Some parallel structures between tasks are detected from our Petri Net according to mapping table in Fig. 6, e.g. [T3, T4, T5] corresponding to [X, Y, Z] respectively, [T4, T6, T7], [T5, T6, T7], [T4, T7, T8], [T5, T7, T8], etc. We notice that the Military, Police and Health and Red Cross organizations are supposed to perform their tasks in parallel. In this case, each organization should be distributed over the parallel tasks according to a given policy (proportional distribution, distribution according to the importance given to each task, ...).

In addition, an exclusive choice structure is detected from our Petri Net (cf. Fig. 4) regarding to the relationships of T13, T14 and T15. The Health and Red Cross organization has to choose to carry out only one task among two possible ones.

We can identify, in the process model, eight participants represented by rectangular boxes, called Swimlane Objects (aka: Swimlanes). Besides, to visualize coordination process, we use the activity notation (like T1: Detect tsunami risk), represented by a rounded-corner rectangle. These activities are connected by the Connectors such as Sequence Flow and Message Flow, and the Flow Objects like Start Event, Intermediate Event, End Event. Moreover, the control structures help to coordinate the different activities, such as parallelism (diamond including \(``+''\)) or alternatives (diamond with \(``\times ''\)).

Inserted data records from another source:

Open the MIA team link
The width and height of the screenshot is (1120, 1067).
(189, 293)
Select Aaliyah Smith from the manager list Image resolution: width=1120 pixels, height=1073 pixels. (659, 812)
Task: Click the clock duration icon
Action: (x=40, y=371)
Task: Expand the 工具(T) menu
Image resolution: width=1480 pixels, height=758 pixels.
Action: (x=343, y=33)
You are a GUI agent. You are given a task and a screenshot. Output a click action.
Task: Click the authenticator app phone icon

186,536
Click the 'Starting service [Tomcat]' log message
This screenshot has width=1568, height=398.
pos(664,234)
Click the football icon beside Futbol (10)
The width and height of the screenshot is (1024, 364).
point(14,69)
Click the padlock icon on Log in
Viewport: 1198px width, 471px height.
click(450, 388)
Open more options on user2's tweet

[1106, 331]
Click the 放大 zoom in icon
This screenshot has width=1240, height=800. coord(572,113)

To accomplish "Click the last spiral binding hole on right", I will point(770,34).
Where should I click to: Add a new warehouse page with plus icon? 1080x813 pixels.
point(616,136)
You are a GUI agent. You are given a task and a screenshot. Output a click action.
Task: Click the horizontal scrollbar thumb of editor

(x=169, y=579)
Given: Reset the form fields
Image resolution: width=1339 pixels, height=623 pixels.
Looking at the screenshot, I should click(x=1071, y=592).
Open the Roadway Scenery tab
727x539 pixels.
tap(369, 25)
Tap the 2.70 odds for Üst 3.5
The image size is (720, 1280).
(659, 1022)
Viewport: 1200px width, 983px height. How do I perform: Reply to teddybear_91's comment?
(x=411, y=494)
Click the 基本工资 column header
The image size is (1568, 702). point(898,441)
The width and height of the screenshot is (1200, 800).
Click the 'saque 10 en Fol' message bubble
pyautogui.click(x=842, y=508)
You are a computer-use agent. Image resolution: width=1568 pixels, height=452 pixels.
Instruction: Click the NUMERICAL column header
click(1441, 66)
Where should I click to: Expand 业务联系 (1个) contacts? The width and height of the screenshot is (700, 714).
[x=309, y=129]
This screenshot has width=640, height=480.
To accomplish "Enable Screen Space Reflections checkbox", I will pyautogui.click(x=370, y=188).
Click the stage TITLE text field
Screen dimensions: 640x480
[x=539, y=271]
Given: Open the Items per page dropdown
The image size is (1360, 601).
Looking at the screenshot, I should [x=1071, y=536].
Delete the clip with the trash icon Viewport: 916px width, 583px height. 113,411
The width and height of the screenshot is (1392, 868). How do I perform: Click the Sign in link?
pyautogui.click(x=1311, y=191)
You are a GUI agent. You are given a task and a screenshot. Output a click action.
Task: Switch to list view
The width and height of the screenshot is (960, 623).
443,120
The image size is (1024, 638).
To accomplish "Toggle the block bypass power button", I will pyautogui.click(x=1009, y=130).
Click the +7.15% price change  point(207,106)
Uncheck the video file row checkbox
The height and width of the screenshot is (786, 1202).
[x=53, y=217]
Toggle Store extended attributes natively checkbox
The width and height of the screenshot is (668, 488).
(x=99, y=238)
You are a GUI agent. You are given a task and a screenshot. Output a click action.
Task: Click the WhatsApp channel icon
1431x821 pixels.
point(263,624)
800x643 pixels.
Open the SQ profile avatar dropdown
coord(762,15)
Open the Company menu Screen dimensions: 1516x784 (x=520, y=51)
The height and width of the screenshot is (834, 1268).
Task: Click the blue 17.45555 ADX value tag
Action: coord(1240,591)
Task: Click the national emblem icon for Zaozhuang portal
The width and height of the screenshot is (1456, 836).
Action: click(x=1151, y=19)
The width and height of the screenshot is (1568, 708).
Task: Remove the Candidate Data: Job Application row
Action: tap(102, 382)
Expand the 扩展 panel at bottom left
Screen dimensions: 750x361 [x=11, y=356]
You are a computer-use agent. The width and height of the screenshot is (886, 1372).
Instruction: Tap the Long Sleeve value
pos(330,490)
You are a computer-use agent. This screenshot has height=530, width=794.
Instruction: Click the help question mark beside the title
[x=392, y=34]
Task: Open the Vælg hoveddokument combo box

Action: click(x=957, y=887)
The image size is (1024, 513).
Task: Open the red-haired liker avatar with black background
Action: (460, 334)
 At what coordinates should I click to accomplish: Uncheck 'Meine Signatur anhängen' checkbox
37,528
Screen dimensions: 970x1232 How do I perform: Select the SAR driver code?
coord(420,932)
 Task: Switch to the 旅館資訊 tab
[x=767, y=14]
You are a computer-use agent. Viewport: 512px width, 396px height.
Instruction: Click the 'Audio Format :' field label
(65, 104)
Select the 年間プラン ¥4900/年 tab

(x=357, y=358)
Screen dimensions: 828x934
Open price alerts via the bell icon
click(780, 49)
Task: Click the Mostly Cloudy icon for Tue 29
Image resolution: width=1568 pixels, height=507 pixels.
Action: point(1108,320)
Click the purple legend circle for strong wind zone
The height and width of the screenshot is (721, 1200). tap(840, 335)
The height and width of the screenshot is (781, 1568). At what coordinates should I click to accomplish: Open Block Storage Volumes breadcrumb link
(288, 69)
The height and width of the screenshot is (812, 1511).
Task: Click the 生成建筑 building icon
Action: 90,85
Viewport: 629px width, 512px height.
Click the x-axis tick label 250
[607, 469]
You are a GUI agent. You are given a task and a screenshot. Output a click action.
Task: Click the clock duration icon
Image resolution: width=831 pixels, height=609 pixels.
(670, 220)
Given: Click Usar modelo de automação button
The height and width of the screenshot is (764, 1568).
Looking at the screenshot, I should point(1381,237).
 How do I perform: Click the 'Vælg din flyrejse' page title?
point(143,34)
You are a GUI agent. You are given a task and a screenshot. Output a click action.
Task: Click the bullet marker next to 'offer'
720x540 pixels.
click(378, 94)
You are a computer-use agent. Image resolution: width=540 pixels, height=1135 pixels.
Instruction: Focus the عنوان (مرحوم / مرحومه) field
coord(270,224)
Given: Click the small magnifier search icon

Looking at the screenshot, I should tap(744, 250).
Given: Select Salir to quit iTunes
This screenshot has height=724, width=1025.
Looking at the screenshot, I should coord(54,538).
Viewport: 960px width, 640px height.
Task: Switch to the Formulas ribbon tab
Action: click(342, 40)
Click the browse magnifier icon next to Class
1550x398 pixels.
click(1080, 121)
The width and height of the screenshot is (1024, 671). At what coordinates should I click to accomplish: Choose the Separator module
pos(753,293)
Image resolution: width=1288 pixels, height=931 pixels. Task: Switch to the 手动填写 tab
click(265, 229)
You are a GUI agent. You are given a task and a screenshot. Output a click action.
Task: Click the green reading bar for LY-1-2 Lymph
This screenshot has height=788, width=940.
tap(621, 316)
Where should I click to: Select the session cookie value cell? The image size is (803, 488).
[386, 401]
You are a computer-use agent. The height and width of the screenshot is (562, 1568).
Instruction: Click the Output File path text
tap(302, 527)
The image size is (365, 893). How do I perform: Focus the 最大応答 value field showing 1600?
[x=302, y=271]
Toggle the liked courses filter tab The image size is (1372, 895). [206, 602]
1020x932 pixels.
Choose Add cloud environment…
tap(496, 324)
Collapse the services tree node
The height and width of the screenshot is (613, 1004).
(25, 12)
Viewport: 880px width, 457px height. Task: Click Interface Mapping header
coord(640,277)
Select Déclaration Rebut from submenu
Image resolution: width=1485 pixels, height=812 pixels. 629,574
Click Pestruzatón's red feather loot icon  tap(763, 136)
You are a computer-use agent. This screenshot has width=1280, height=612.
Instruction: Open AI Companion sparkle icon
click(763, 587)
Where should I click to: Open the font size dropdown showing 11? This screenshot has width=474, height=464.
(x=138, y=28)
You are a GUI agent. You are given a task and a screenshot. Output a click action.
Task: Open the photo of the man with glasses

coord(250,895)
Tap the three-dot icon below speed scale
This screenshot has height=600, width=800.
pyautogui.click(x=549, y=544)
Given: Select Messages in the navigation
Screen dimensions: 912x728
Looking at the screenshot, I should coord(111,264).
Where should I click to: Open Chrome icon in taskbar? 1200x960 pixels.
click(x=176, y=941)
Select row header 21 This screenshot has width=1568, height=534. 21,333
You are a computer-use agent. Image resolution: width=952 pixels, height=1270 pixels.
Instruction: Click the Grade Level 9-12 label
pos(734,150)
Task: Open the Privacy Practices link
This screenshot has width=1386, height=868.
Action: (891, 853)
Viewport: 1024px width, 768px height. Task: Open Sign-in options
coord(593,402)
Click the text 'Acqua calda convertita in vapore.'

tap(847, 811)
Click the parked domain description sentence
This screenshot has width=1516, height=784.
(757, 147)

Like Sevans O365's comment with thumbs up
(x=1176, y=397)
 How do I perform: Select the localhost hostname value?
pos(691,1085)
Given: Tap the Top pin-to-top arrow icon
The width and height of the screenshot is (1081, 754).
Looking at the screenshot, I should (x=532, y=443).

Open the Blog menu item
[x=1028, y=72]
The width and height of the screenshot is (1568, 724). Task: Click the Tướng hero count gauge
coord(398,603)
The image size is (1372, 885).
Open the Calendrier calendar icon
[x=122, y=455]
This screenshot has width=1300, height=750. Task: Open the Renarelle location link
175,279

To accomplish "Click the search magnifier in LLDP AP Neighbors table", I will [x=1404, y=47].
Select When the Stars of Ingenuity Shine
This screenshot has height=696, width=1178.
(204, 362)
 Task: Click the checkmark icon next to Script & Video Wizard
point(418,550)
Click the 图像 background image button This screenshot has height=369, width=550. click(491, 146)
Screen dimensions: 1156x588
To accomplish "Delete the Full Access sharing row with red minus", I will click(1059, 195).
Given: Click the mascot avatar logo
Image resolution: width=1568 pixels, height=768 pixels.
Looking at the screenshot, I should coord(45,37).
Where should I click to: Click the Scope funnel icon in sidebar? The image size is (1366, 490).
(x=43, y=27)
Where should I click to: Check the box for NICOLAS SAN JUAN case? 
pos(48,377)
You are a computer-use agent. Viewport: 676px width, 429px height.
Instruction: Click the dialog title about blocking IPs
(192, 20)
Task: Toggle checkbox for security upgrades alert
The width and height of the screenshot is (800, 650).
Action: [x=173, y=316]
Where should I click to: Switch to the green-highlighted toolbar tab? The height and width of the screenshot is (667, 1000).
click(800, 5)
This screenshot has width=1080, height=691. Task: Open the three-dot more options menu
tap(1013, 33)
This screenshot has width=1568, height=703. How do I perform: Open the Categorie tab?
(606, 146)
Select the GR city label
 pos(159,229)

When the same task is done by two different actors, it is duplicated instead of creating an abstract actor including both actors. In our BPMN diagram (cf. Fig. 7), for example, we express the task Evacuate people realized by two actors (Military and Police) by two tasks T8 and T8’, respectively. Indeed each actor has its own view of tasks, links with partners or situation of extra-works. Moreover, three tasks T8, T9 and T10 are performed in parallel by Military and they require probably more resources and high responsibility. Our BPMN model is, therefore, considered as a shared artefact that could be used for negotiation of resources or improve coordination for similar tasks done by different organizations.

3 Mapping from process models to organization models

The coordination among stakeholders, in general, can be represented by several formats such as text, process diagram, conventional graph, etc. Each of them expresses some aspects of the coordination plan but they differ from one another in terms of abstraction level, precision and expressive power. Combining various representations helps us to have an overall view of the crisis management. The advantages of each representation is given in Table 6.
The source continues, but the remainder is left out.